Un Seat 600 convertido en una bandera perica
Matías decidió hace años transformar su viejo Seat 600 en algo que iba mucho más allá de un coche. Lo pintó con los colores del Espanyol, incorporó el escudo y recorrió muchos kilómetros con él. Allí donde aparecía, no hacía falta preguntar de qué equipo era su propietario. El vehículo era una declaración de amor al club, pero también una pequeña pieza de historia popular del espanyolismo.
Un perico de Castellterçol que se hizo conocido en toda Catalunya
Su historia saltó de Castellterçol a las pantallas gracias al segundo episodio de “El meu club, la meva vida”, la serie producida para Esport3 con motivo del 125º aniversario del Espanyol. El capítulo viajaba hasta el Moianès para conocer a Matías, presentado entonces como un aficionado de 81 años que llevaba toda la vida siguiendo al club.

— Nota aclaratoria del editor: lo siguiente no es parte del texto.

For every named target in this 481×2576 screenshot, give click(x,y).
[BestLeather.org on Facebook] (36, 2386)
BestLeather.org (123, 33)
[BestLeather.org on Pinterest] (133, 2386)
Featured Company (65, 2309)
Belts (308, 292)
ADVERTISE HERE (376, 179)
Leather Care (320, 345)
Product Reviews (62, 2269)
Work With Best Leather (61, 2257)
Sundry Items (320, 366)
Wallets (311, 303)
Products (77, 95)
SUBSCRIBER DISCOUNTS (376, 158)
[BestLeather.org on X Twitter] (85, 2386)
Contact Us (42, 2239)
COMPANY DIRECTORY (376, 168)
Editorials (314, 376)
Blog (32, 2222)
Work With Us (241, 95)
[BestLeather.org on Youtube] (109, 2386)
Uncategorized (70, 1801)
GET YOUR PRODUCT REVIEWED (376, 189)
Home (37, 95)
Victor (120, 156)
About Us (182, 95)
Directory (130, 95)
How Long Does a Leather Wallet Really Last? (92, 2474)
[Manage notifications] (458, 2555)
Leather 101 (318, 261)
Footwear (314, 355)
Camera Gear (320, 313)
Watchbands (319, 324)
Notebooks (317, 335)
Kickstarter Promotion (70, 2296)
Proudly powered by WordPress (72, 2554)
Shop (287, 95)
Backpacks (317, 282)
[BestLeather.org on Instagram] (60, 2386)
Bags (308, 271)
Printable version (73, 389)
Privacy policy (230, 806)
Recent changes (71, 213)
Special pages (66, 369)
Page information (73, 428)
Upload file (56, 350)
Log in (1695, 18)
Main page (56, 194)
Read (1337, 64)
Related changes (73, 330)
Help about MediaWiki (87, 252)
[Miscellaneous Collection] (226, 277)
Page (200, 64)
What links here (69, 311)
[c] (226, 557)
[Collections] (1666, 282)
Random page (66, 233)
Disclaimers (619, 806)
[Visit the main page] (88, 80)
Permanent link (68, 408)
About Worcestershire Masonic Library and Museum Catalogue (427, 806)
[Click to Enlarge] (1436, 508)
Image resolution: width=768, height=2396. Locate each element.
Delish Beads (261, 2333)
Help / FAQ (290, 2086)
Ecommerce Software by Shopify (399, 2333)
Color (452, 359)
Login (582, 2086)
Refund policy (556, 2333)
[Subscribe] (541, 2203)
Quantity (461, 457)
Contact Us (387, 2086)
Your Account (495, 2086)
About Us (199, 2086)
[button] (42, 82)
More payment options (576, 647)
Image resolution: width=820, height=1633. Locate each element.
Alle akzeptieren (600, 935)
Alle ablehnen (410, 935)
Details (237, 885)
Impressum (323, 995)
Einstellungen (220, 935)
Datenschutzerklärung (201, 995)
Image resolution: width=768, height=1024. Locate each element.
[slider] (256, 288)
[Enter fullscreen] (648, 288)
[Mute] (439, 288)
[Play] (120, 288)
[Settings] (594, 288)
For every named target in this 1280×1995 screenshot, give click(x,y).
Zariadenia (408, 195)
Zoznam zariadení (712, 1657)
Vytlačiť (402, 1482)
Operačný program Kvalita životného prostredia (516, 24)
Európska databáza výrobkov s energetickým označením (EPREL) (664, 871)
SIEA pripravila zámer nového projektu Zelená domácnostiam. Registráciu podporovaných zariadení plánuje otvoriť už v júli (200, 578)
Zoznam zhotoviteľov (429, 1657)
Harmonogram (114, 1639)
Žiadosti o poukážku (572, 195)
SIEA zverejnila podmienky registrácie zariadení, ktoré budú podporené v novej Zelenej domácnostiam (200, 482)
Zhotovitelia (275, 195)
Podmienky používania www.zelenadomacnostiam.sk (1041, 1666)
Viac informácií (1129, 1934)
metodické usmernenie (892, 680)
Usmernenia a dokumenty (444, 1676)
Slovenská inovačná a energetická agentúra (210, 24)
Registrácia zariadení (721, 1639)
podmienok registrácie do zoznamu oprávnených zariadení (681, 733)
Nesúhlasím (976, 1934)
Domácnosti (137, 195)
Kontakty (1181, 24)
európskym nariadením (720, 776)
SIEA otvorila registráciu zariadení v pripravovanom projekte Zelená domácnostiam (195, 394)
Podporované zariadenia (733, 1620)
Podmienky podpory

“El meu club, la meva vida” mostró el lado más íntimo del espanyolismo
La serie documental reunió las historias de doce aficionados y sus familias para retratar una manera de vivir el Espanyol que va mucho más allá de los resultados. En el caso de Matías, el hilo conductor era aquel 600 que había convertido en un símbolo rodante. La producción enseñó no solo el coche, sino el orgullo de sus hijos y nietos por una pasión que había pasado de generación en generación.
El coche que ya conducían sus hijos y nietos
Con el paso de los años, Matías ya no podía ponerse al volante como antes. El 600, eso sí, seguía dentro de la familia y conservaba intactos sus colores. Sus hijos y nietos se sentían orgullosos de aquel vehículo tan especial, porque no era solamente una pieza antigua: representaba la memoria familiar, los viajes y una forma muy propia de explicar qué significaba ser del Espanyol.
Un recuerdo que seguirá rodando
La muerte de Matías Carrillo deja tristeza entre quienes lo conocieron y entre los pericos que descubrieron su historia en televisión. Queda su familia, queda aquel capítulo de Esport3 y queda también la imagen de un Seat 600 vestido de blanco y azul. Hay aficionados que dejan una huella porque estuvieron siempre. Matías la dejó, literalmente, recorriendo kilómetros con el Espanyol por bandera.
El adiós a un perico de los de toda la vida
El espanyolismo pierde a uno de esos personajes que explican el club desde un lugar sencillo y cercano. Matías Carrillo convirtió un coche en una manera de transmitir identidad, cariño y pertenencia. Su historia demostró que para representar al Espanyol no hace falta pisar el césped ni sentarse en un palco. A veces basta con vivir los colores sin complejos y llevarlos allá donde uno vaya.
Descanse en paz, Matías. Todo nuestro cariño para sus familiares, amigos y personas cercanas.